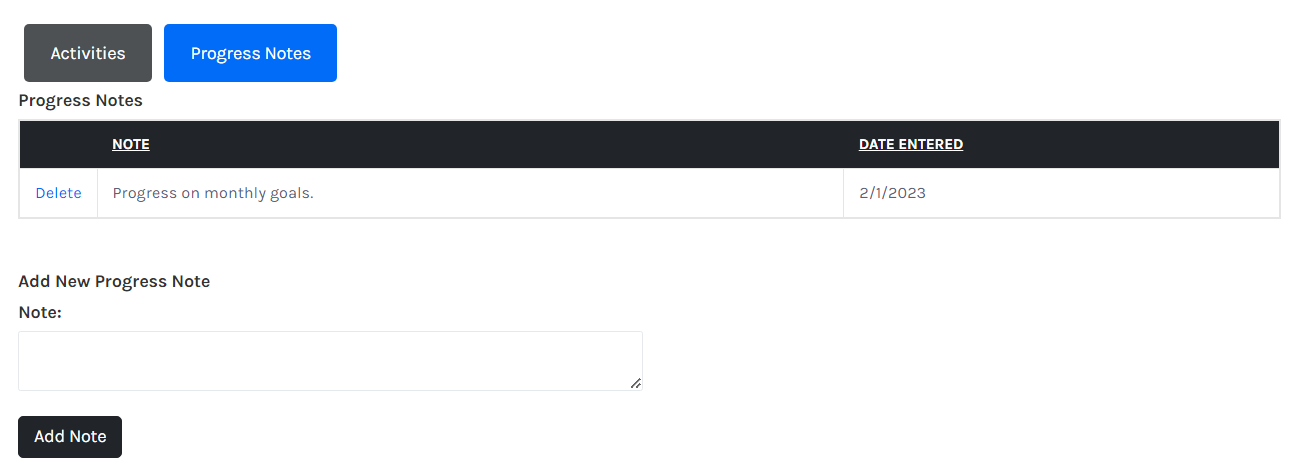Screen dimensions: 1301x472
Task: Click inside the Note text area
Action: (x=330, y=361)
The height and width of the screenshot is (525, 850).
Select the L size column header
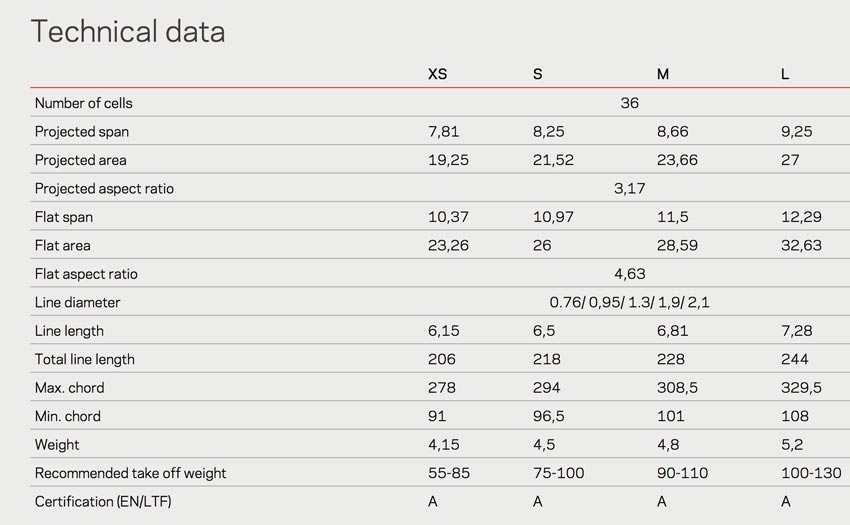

• • • • • • •

### Requirement
What you write should match, word for word, the lines from the one containing "The height and" to the end of the listing, with both ends kept and the pictures left out.

### Solved problem
The height and width of the screenshot is (525, 850).
Select the L size column header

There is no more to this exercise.